Stored records:
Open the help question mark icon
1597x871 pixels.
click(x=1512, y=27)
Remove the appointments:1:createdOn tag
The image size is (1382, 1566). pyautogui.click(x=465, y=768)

Task instructions: Return the listing above line for line, changing nothing.

Written response:
Open the help question mark icon
1597x871 pixels.
click(x=1512, y=27)
Remove the appointments:1:createdOn tag
The image size is (1382, 1566). pyautogui.click(x=465, y=768)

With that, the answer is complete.